At the very least, “a CIO certainly has to keep an eye on UC and should identify someone on staff who is a point person for it because this does have the potential to go out of control,” he adds. “You could easily have everybody doing their own thing, every department doing something different, and then three or four years from now you’re presented with a completely different problem.”
One of the most intriguing aspects of the coming of UC, says Santos, is the idea of “presence” – the ability of a communications system to indicate the availability and location of team members to others in a group in order to schedule or conduct meetings and information exchanges.
“This is kind of where the world is going in terms of always knowing where you are, what you’re doing and what your availability is. The only way this can happen is to have (each person’s) data being captured. Once everything is captured in bits, there is an awful lot that can be done with that and that’s where it’s going.”
Security factors
As with most cutting-edge technologies that rely so heavily on networks, security soon becomes a top concern for those looking to deploy unified communications. In this case, says Bruce Cowper, security lead for Microsoft Canada, the convergence of different devices presents a number of issues that CIOs and IT managers should be aware of when venturing down the UC path.

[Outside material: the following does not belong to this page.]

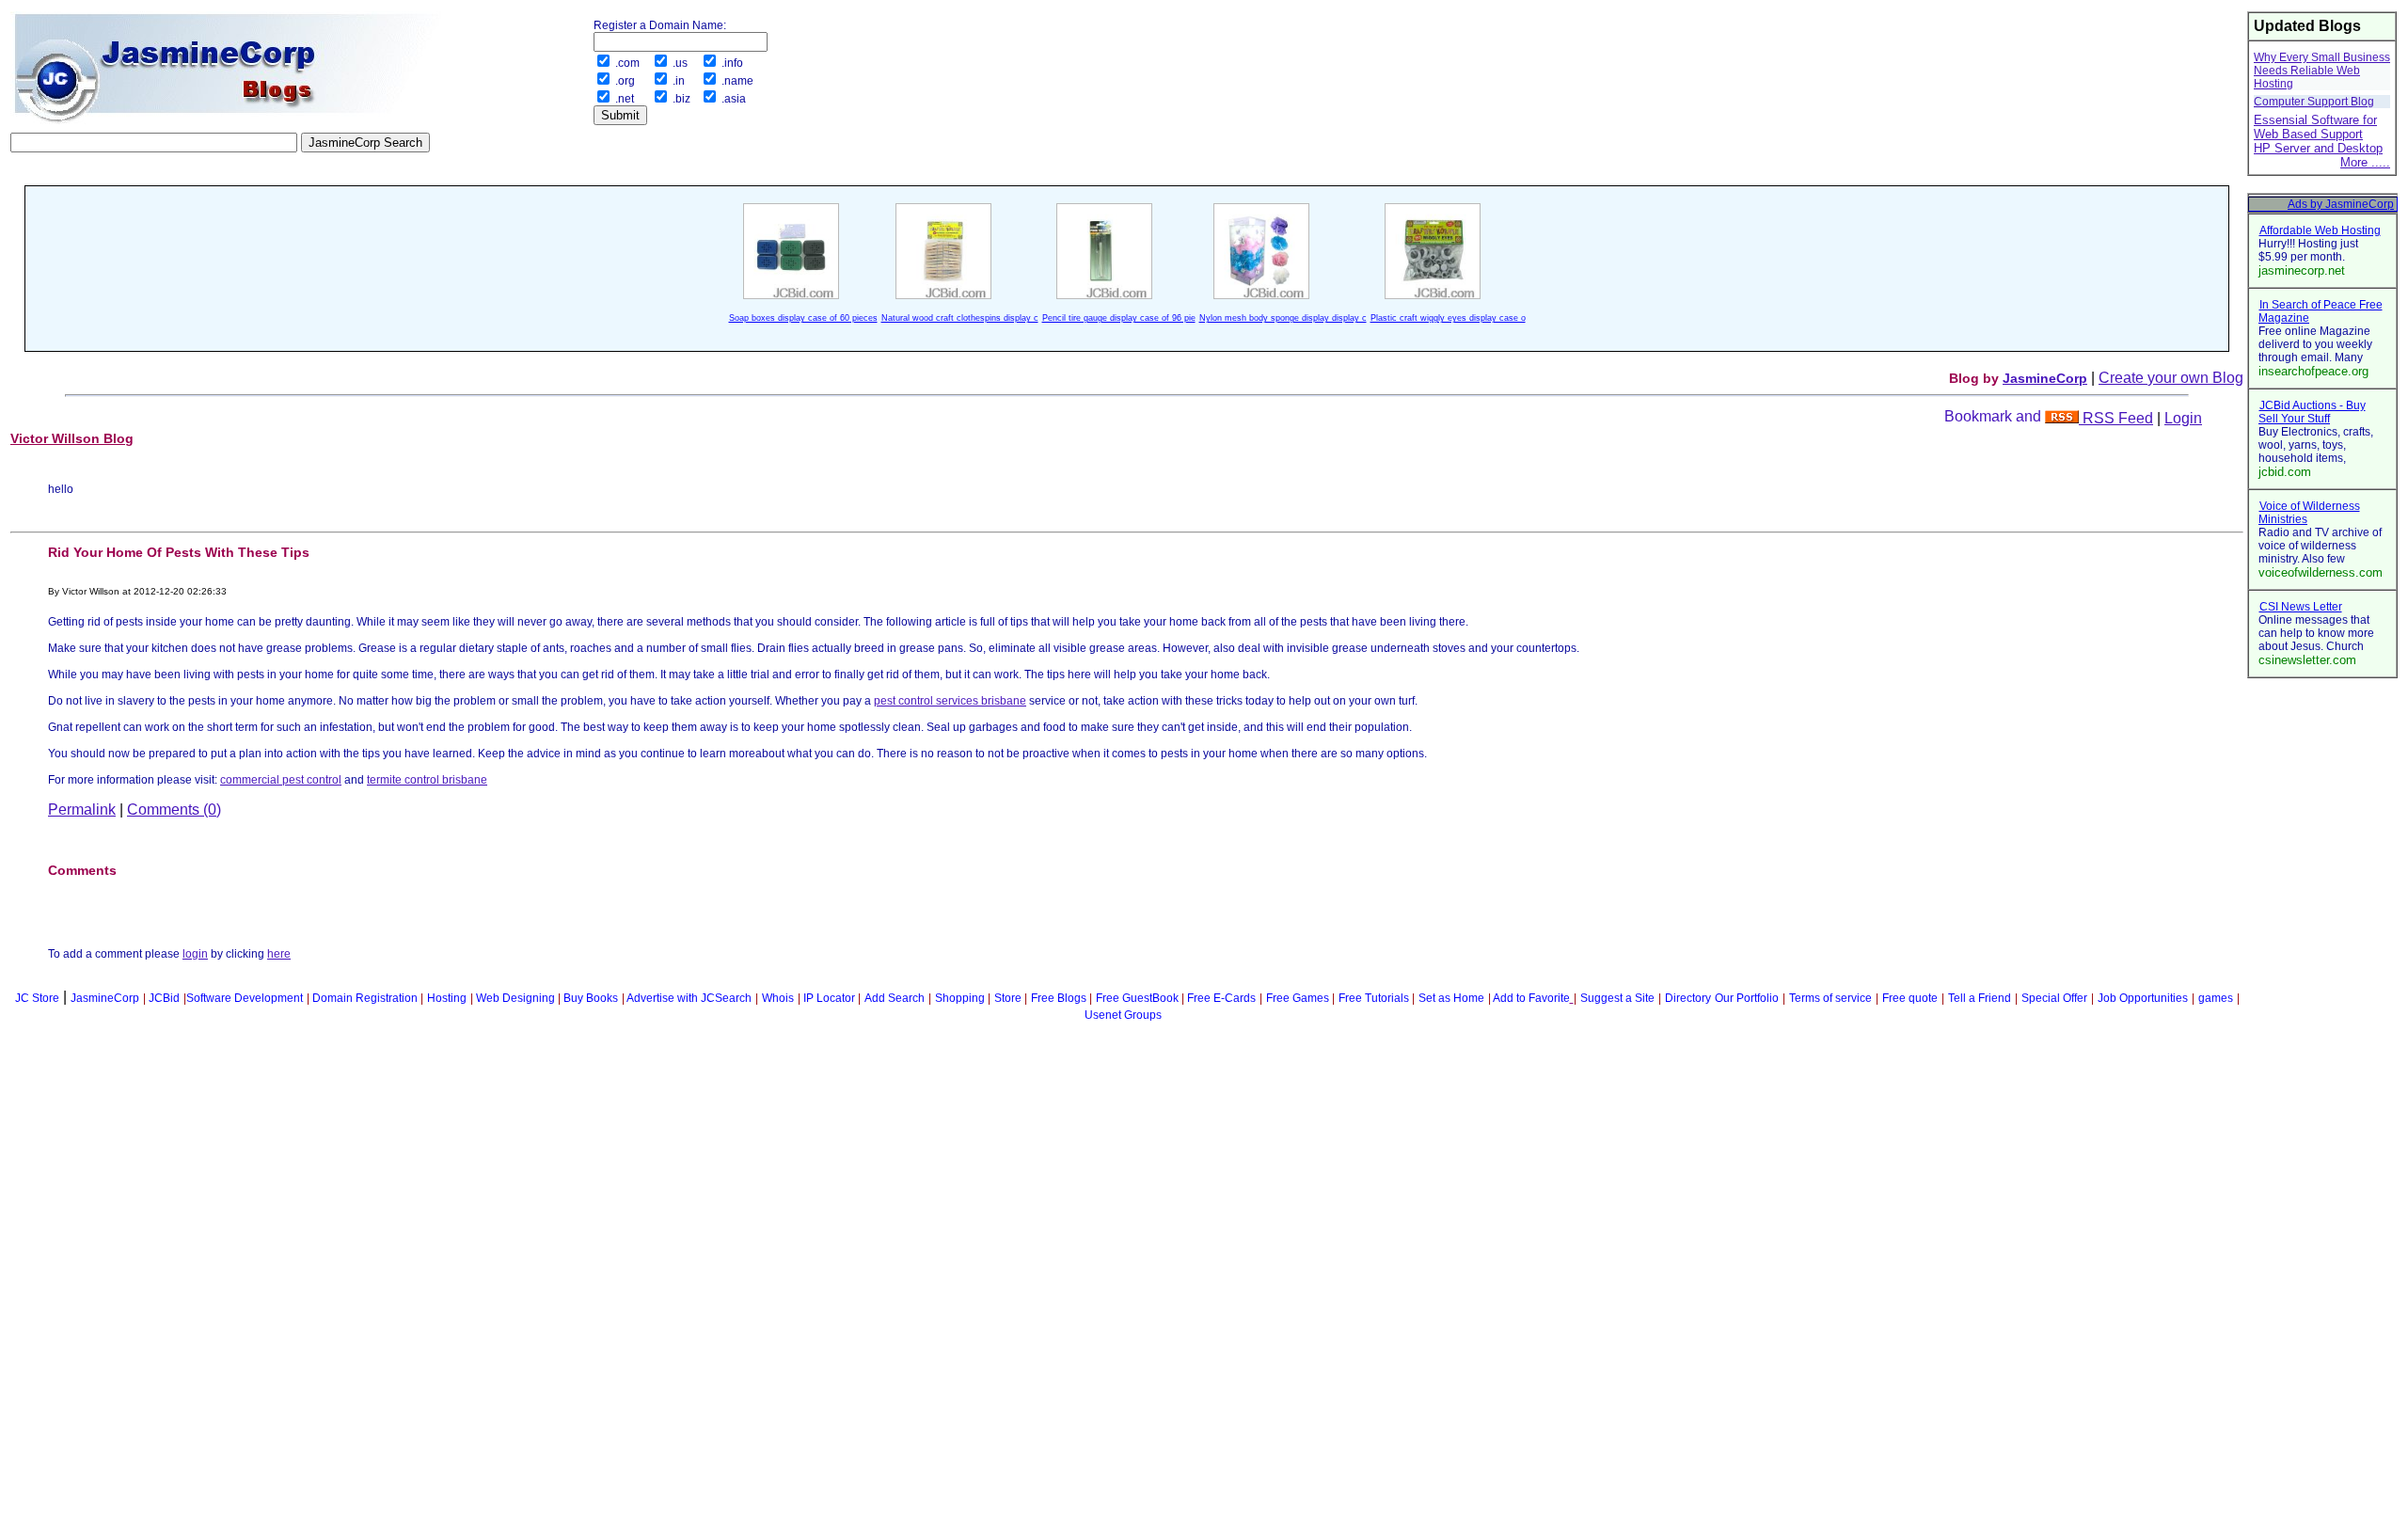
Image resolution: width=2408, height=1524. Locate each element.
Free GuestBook (1137, 998)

“UC is designed to let employees stay in contact and collaborate, and it really facilitates the convergence of devices. A lot of the devices might not be the traditional ones you might expect. We’re essentially taking a communication that was deemed as being relatively secure and now, with the convergence of devices, you’re taking that communication and extending it to a number of different areas.”
With this in mind, Cowper says, Microsoft encourages people to understand how security is built into their system to help them deal with the task of securing their communication channels but also to look at how the devices are maintained and managed, and what areas of exposure they might introduce.
Out of control
“For example, your cell phone is using a network that you don’t manage or control, but that’s also a device that is not managed and controlled in the same way that you would your PC infrastructure,” says Cowper.

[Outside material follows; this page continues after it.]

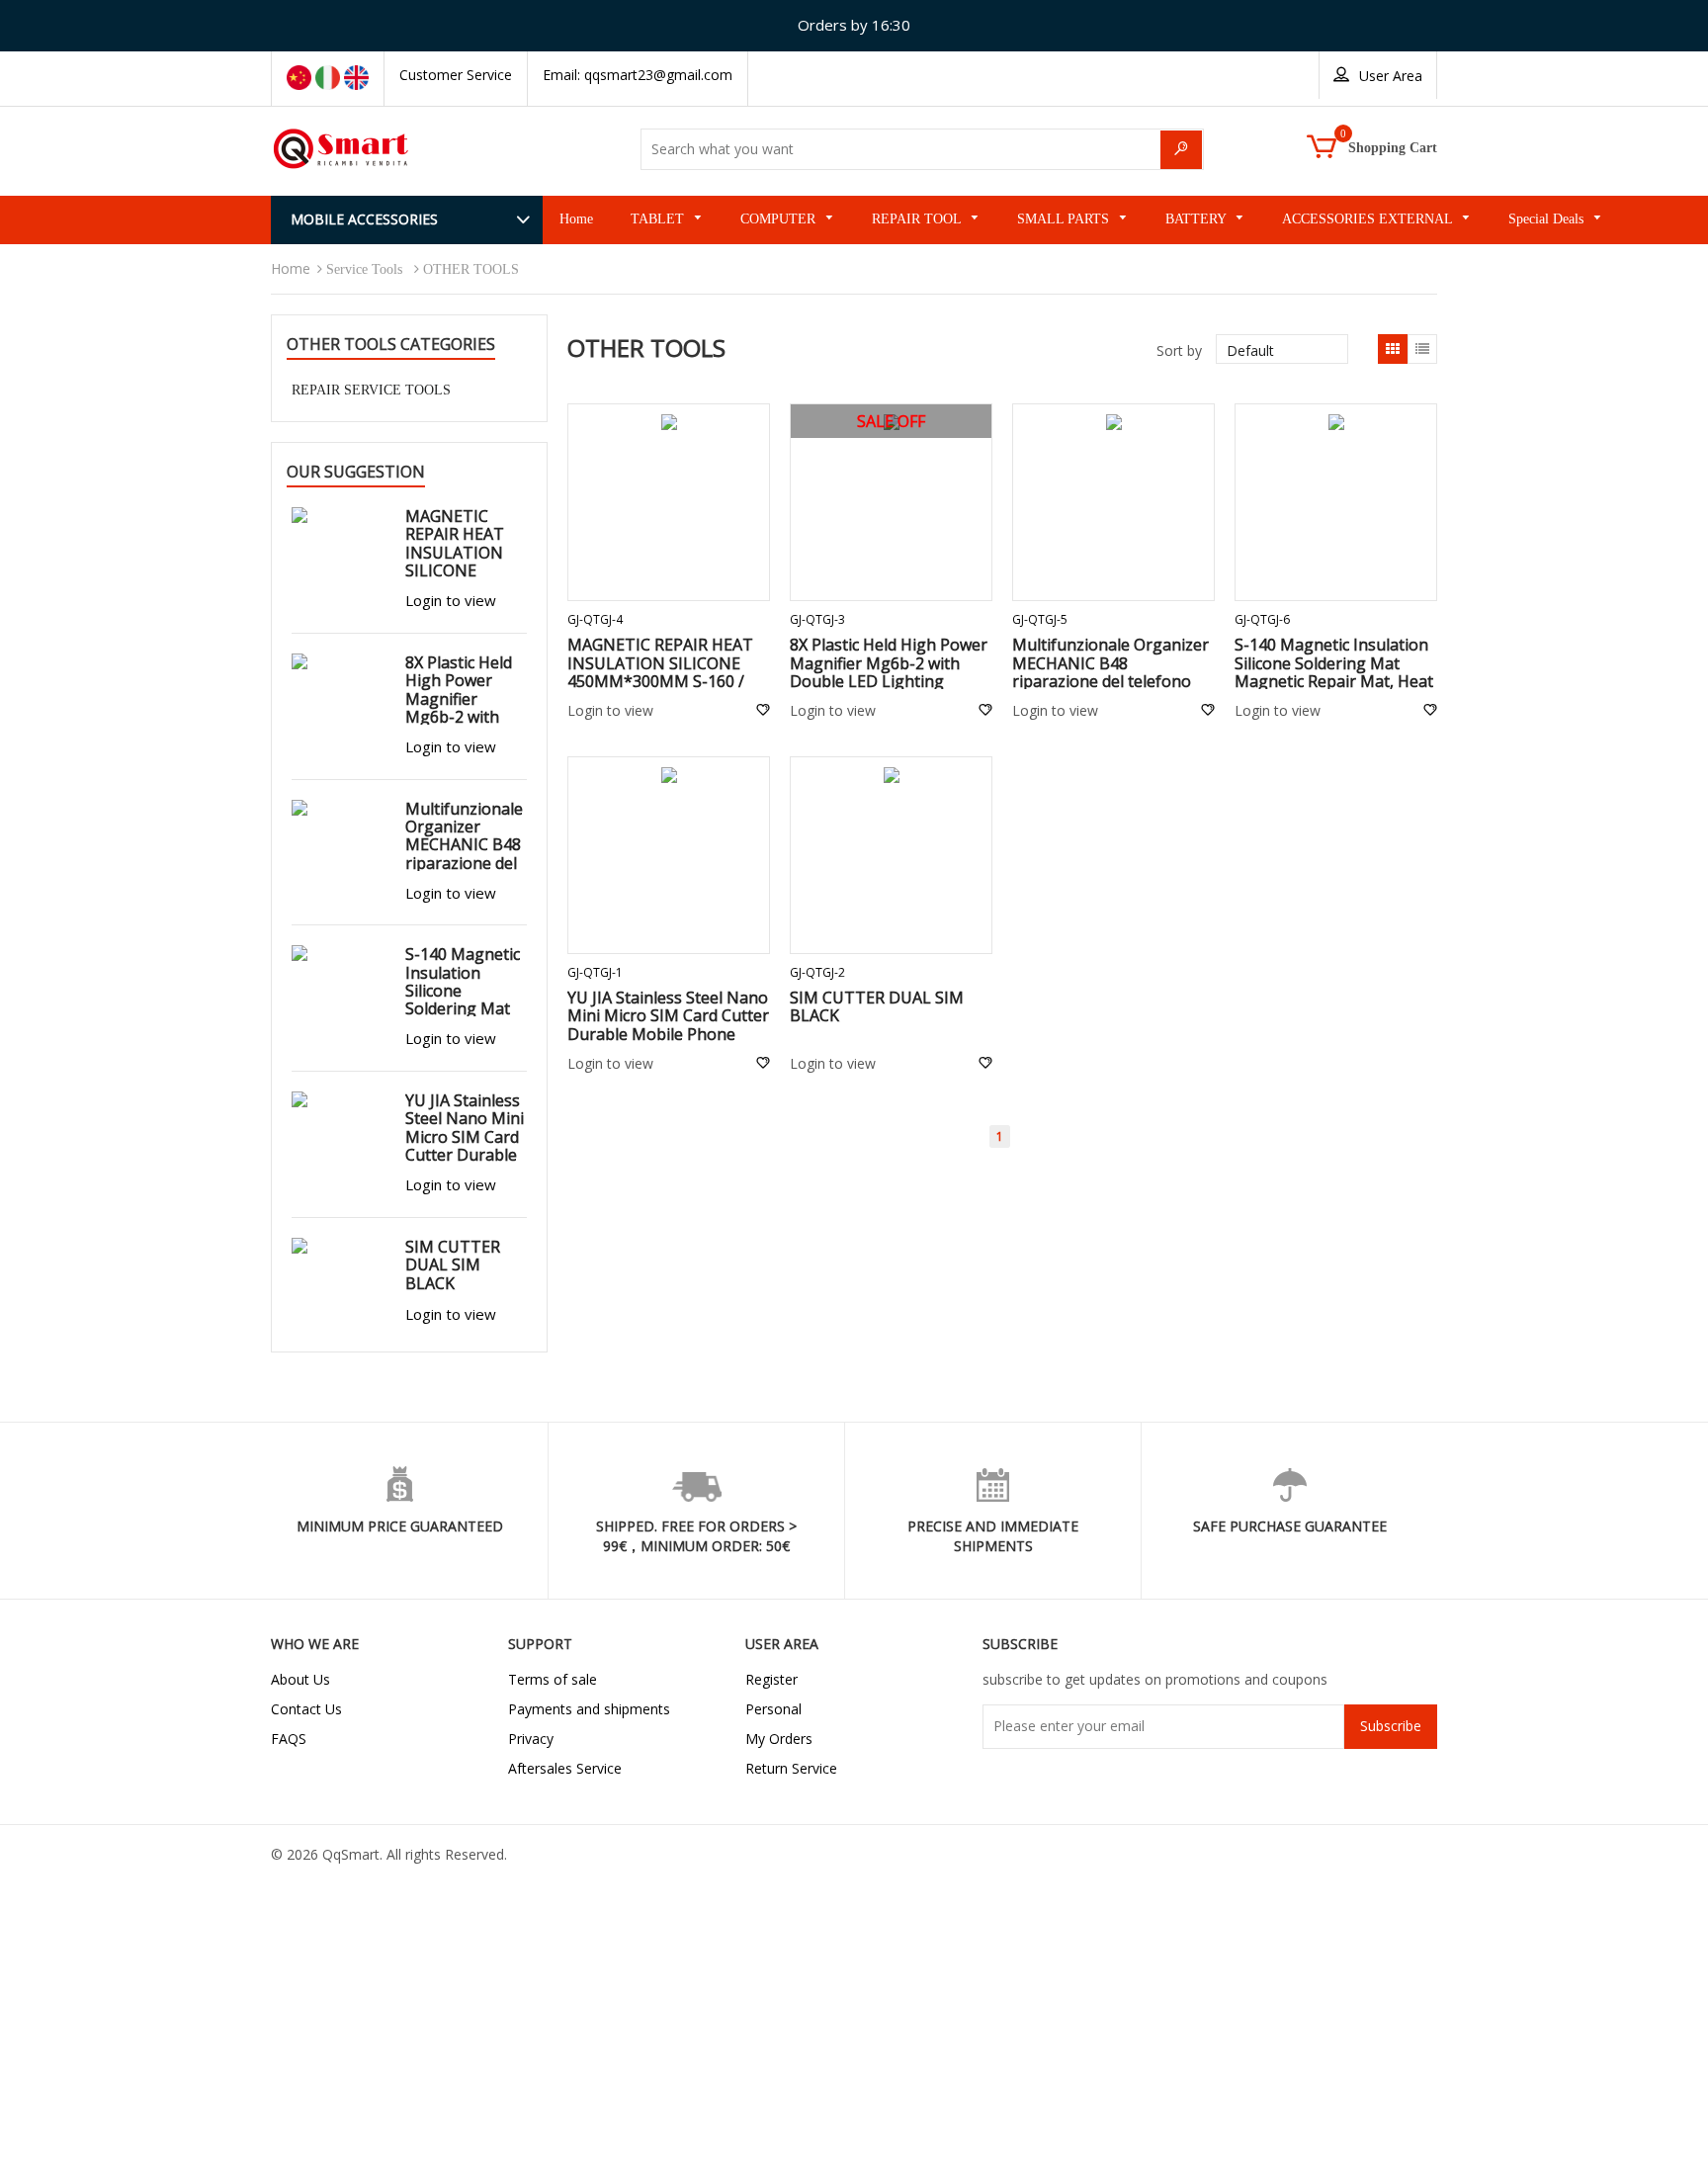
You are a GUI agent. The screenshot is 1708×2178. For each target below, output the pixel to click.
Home (290, 268)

“We’re finding that a number of consumer devices are being connected to corporate networks and are being used as part of the communications channel, and these are devices that are completely beyond the control of a lot of IT departments.”
In general, users are being enabled to connect through many insecure channels, such as an employee out of town on business who is connecting through a hotel’s network.
“Can you trust that network?” Cowper asks. “The integrity of that data becomes paramount.”
As greater amounts of sensitive data are put out over the wires that form a UC infrastructure, those nefarious elements looking to get their hands on it could target that information.
“If I can target cell phones or laptops, especially those that are less protected, and if there is money on those devices they will become more and more of a target,” Cowper says.
“Where we’ve got the convergence of devices, where our cell phones contain important data such as e-mail or that may provide a connection to the office, they suddenly become an endpoint that really does need a security focus.”
As advice, Cowper recommends governments look at security as something that is architected into every part of a UC rollout, and gain a clear picture of the vulnerabilities they may present.
“Understand who is connecting to your network, how they’re connecting and what services they’re connecting to. As a result, identity management becomes a really big part of this.”
Cowper also advises IT managers to assume that users are going to be connecting over, and from, untrusted sources. “So rather than leaving the end user to make decisions for me, the more I can do to proactively deal with and apply security policies, the better.”